Text shown:
########################################

The following game of Scrabble was played between John Chew and Zev Kaufman on June 15, 1997, as part of an NSA-sanctioned tournament in Toronto, Canada.

8d COPULA and 8d CUPOLA are objectively equal according to computer simulation. (The top computer program for Scrabble plays as well as or better than the top human players. Furthermore, a computer can "simulate" a position by drawing random letters for both players and playing forward a few moves. If it plays ahead thousands of times and averages the scores, it can give a extremely accurate evaluation of the average value of each possible play in a given position. Therefore computer simulation provides a rock-solid foundation for analysis, to which expert human judgement can be added.)

COPULA leaves Kaufman fewer opportunities to exploit squares 7g and 9g, but provides more hooking options: COPULAE COPULAR COPULAS SCOPULAE SCOPULAS. The presence of many hooks makes the game more volatile, because it makes rack-emptying bonus plays easier to come by. It is generally easier to make a seven-letter word from the letters on one's rack than it is to form an eight-letter word or longer by playing through letters on the board, but a seven-letter word in one's rack can only be played if there is a hook for it.

Although it scores the same number of points as CUPOLA, Chew prefers COPULA on the grounds that it will leave more hooks, increase volatility, and therefore increase his chances of upsetting a stronger player. On a whimsical note, he retains an O and dreams about the 1/95,589 chance of drawing the letters for 8a PRECOPULATORY, scoring 119 points.

########################################

Material provided:
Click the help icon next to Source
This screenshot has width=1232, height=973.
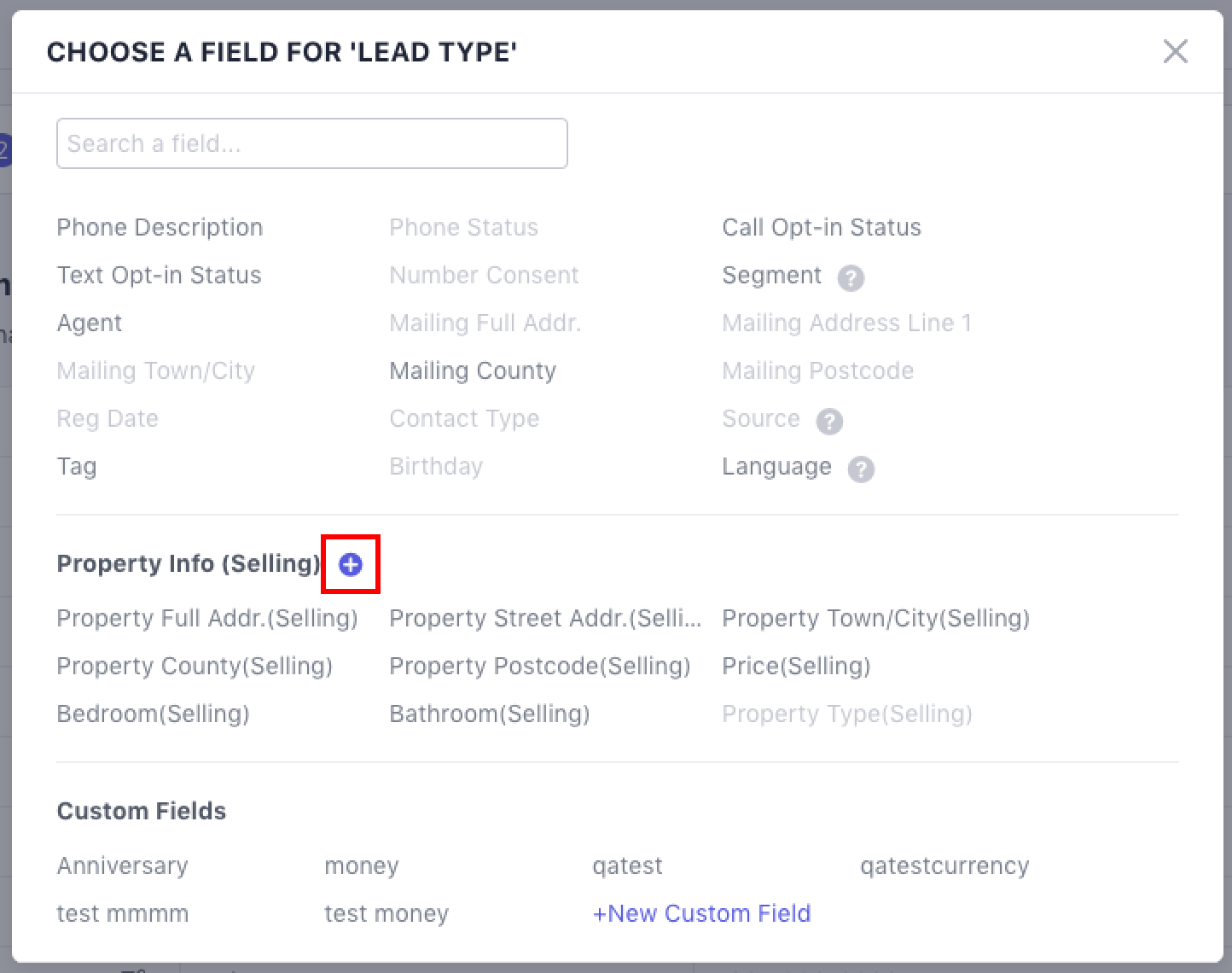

########################################

Tasks to complete:
A – Summarize the Scrabble commentary in two sentences.
B – List every hooking word the Scrabble commentary gives for COPULA.
C – Carry the Scrabble commentary forward from its final sentence.
The listing plays no part in what is asked here.

Final results:
A – In a 1997 tournament game in Toronto against Zev Kaufman, John Chew weighed the play 8d COPULA against 8d CUPOLA, which computer simulation rates as objectively equal. Chew prefers COPULA because it leaves more hooks and makes the game more volatile, which raises his chances of upsetting a stronger player.

B – COPULAE, COPULAR, COPULAS, SCOPULAE, SCOPULAS

C –
Playing j6 VAR (forming COPULAR) and 9g NAH (forming UN, LA, and AH) would each score 25 points as well. The difference is in the number of hooks each play leaves. Kaufman would like to leave more hooks, because his blank makes him more likely to be able to exploit them than Chew. Note that both players want to leave hooks, for different reasons. (If Chew knew Kaufman had a blank, he might think twice about opening the board.) Thus j6 VAR, which kills the front hooks from COPULA, is slightly worse for Kaufman than 7g NAH, while 9g NAH is slightly better by virtue of leaving the back hooks from COPULA open, and creating a hook at 7i for his N and R (NAH or RAH). Computer simulation values j6 VAR as one point worse and 9g NAH as one point better, on average, than the actual play.

Playing 9i JIAO would score two more points and leave a balanced rack, but it is more important to keep SIX on hand for a 65 point play at 10h (forming HAJI and OX) next turn.

Simulation pegs the value of 9i JOE as four points higher than 9i JO, one point more this turn and an average of three points more next turn. It may seem counter-intuitive to relinquish an E while holding the X, but there are good reasons for it:

  1. It creates a backup square for the X at 8l.
  2. Playing an extra tile increases the odds of drawing a blank next turn.
  3. Playing an extra tile increases the chance (from 29% to 40%) of drawing something which can be used in place of the S on Chew's big play next turn. For example 10h FIX would score 68 and keep the S for the following turn.
  4. It creates a second hook for Chew's S (JOS is no good but JOES is).
  5. No E's have been played, so the E is 35% likely to be replaced.

Kaufman may have been looking for a double-double in column e (which would have quadrupled the word value), and therefore have been distracted from hooking onto JO (forming JOE) in column k for 8 extra points. k4 OVERNEW scores 78 points, edging out REWOVEN, OVERMEN, and VENOMER in simulation.

If Kaufman had played k8 REWOVEN, Chew would now have played 13f ALEXINES for 98 points. As it is, he can choose among 10h SIX for 65 points, f8 PAX for 55, and 10j XI for 50.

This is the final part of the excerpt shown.